======== Page extract ========

Sarah Boseley, health editor
The Guardian, Friday 4 July 2014 17.06 BST

With reader comments

No sooner are they banned than rogue labs tweak formulae to create new drugs, with terrifying results for those trying them out.

Daniel, until recently, was a researcher, using his bedroom as a laboratory. His apparatus was his own brain. He bought chemical compounds labelled "not for human use" on the internet, ingested them and waited to see whether he was headed for heaven or hell. At times he wondered if he was going to die.

He was experimenting with novel psychoactive substances – so-called legal highs. These are usually based on banned drugs, such as MDMA or ecstasy, and cannabis. Variations in the formula enable them to be sold legally, but nobody can be sure what effect they are going to have on the user's mind or body – and the doctors dealing with the casualties in A&E have no idea what the substance is that has done the damage or how to treat the patient in distress before them.

The risks are enormous and the casualties probably higher than most realise. A House of Commons home affairs committee report in December noted that deaths involving legal highs had risen from 29 in 2011 to 52 in 2012, but because users mix their drugs and most drink alcohol with them as well, the cause of death may not always be certain. Other people may suffer harm from not being in control of their mind or their body, even while crossing a road.

========

- **What you need to do**:
**a.** Answer these questions from the legal highs article:
(i) What did Daniel use as his laboratory?
(ii) Which banned drugs are legal highs usually based on?
(iii) According to the House of Commons report, how many deaths involved legal highs in 2012?
**b.** Carry on the legal highs article, starting after its final sentence.
The records come from a different source than the legal highs article.

======== Recorded data ========

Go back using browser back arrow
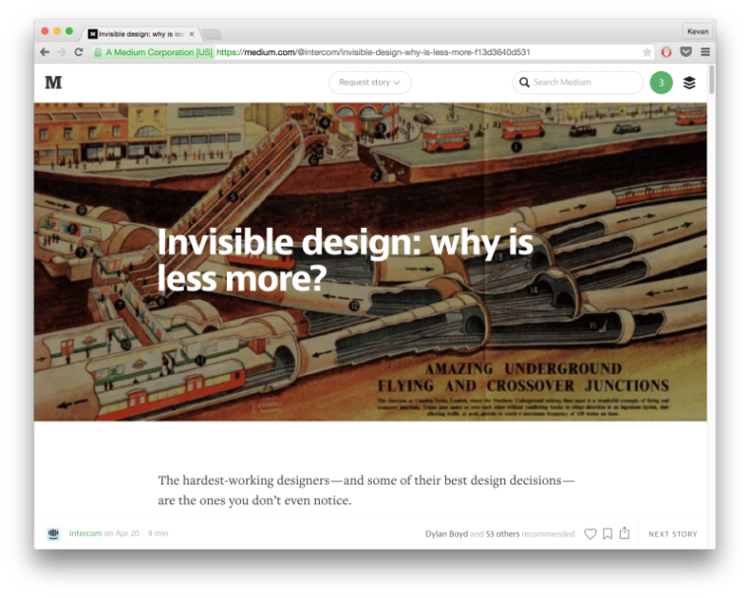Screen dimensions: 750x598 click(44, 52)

========
======== Recorded data ========

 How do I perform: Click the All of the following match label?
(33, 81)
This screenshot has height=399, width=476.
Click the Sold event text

========
======== Recorded data ========

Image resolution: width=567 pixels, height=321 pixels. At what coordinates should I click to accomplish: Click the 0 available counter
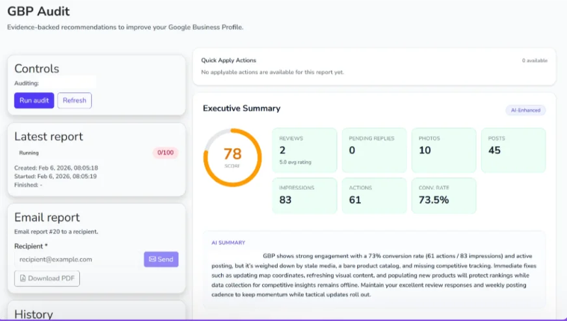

========

- **Answer list**:
**a.**
(i) His bedroom.
(ii) MDMA or ecstasy, and cannabis.
(iii) 52.

**b.**
More...
http://www.theguardian.com/society/2014/jul/04/psychonauts-drugs-experiment-chemistry-legal-highs
 
The risks are enormous and the casualties probably higher than most realise. A House of Commons home affairs committee report in December noted that deaths involving legal highs had risen from 29 in 2011 to 52 in 2012, but because users mix their drugs and most drink alcohol with them as well, the cause of death may not always be certain.

Wow, 52 deaths! That puts them right behind... helium.

helium-balloons.gif


Be very afraid!
 
Most of the 52 deaths were only "linked" to a legal high. Which means that it was decided by a hysterical newspaper rather than an autopsy. Also about 40 people a year get struck by lightening in the UK, so its in the same ball-park in terms of rare events.